A cada instante era el poeta interrumpido por los aplausos, las felicitaciones, las alabanzas, y vierais allí cómo por arte mágico habíanse confundido todas las opiniones en el unánime sentimiento de desprecio y burla hacia nuestro rey pegadizo. Por instantes hasta el gran D. Pedro y D. Manuel José Quintana parecieron conformes.

La composición de Pepillo corrió manuscrita por todo Cádiz. Después la refundió su autor, y fue publicada en 1812.

Dividiose después la tertulia. Los políticos se agruparon a un lado, y el atractivo de las mesas de juego llevó a la sala contigua a una buena porción de los concurrentes. Amaranta y la condesa permanecieron allí, y D. Pedro, como hombre galante no las dejaba de la mano.

VI

– Gabriel – me dijo Amaranta – es preciso que te decidas a trocar tu uniforme a la francesa por este español que lleva nuestro amigo. Además, la orden de la Cruzada tiene la ventaja de que cada cual se encaja encima el grado que más le cuadra, como por ejemplo D. Pedro, que se ha puesto la faja de capitán general.

En efecto, D. Pedro no se había andado con chiquitas para subirse por sus propios pasos al último escalón de la milicia.

– Es el caso – dijo sin modestia el héroe – que necesita uno condecorarse a sí propio, puesto que nadie se toma el trabajo de hacerlo. En cuanto a la entrada de este caballerito en la orden, venga en buen hora; pero sepa que los nuestros hacen vida ascética durmiendo en una tarima y teniendo por almohada una buena piedra. De este modo se fortalece el hombre para las fatigas de la guerra.

– Me parece muy bien – afirmó Amaranta – y si a esto añaden una comida sobria, como por ejemplo, dos raciones de obleas al día, serán los mejores soldados de la tierra. Ánimo, pues, Gabriel, y hazte caballero del obispado de Cádiz.

– De buena gana lo haría, señores, si me encontrara con fuerzas para cumplir las leyes de un instituto tan riguroso. Para esa Cruzada del obispado se necesitan hombres virtuosísimos y llenos de fe.

– Ha hablado perfectamente – repuso con solemne acento D. Pedro.

– Disculpas, hijo – añadió Amaranta con malicia. – La verdadera causa de la resistencia de este mozuelo a ingresar en la orden gloriosa es no sólo la holgazanería, sino también que las distracciones de un amor tan violento como bien correspondido, le tienen embebecido y trastornado. No se permiten enamorados en la orden, ¿verdad, Sr. D. Pedro?

– Según y conforme – respondió el grave personaje tomándose la barba con dos dedos y mirando al techo. – Según y conforme.
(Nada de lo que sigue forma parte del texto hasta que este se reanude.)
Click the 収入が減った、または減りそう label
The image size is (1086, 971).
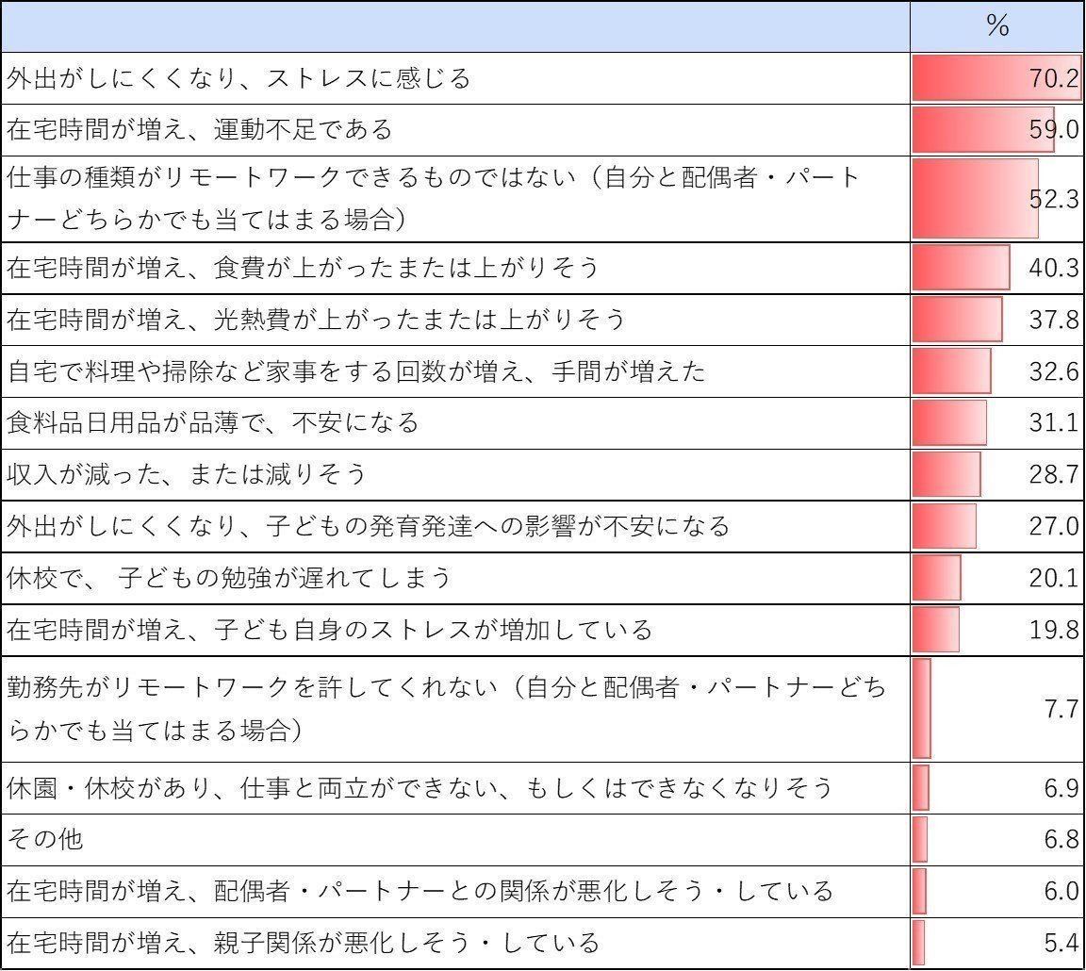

Si los catecúmenos están dominados por un amor respetuoso y circunspecto hacia persona de peso y formalidad, lejos de ser rechazados, con más gusto son admitidos.
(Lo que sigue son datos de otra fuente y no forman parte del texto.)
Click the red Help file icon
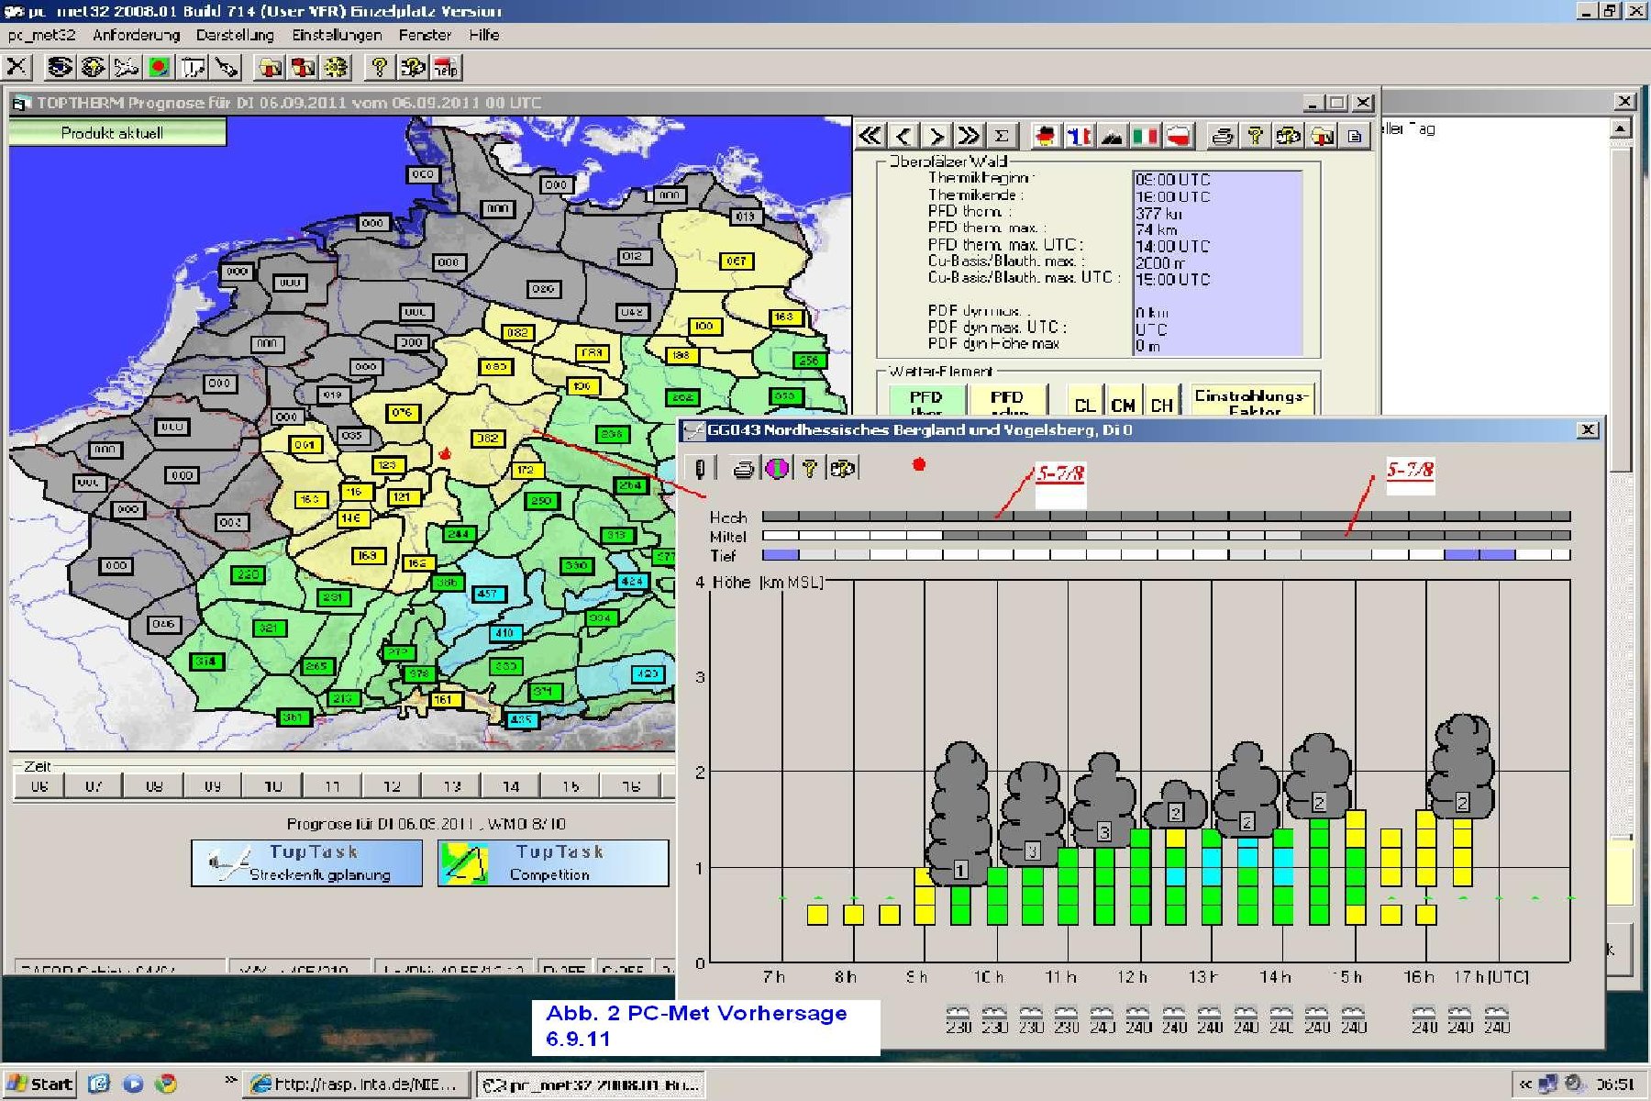click(447, 67)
– Pues el amor de este no tiene nada de respetuoso – dijo Amaranta, mirando con picaresca atención a doña Flora. – Mi amiga, que me está oyendo, es testigo de la impetuosidad y desconsideración de este violento joven.
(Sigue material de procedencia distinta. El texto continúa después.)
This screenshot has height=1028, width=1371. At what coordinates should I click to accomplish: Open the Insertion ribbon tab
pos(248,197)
D. Pedro fijó sus ojos en doña Flora.

– Por Dios, querida condesa – dijo esta – usted con sus imprudencias es la que ha echado a perder a este muchacho, enseñándole cosas que aún no está en edad de saber. Por mi parte la conciencia no me acusa palabra ni acción que haya dado motivo a que un joven apasionado se extralimitase alguna vez. La juventud, Sr. D. Pedro, tiene arrebatos; pero son disculpables, porque la juventud…

– En una palabra, amiga mía – dijo Amaranta dirigiéndose a doña Flora. – Ante una persona tan de confianza como el Sr. D. Pedro, puede usted dejar a un lado el disimulo, confesando que las ternuras y patéticas declaraciones de este joven no le causan desagrado.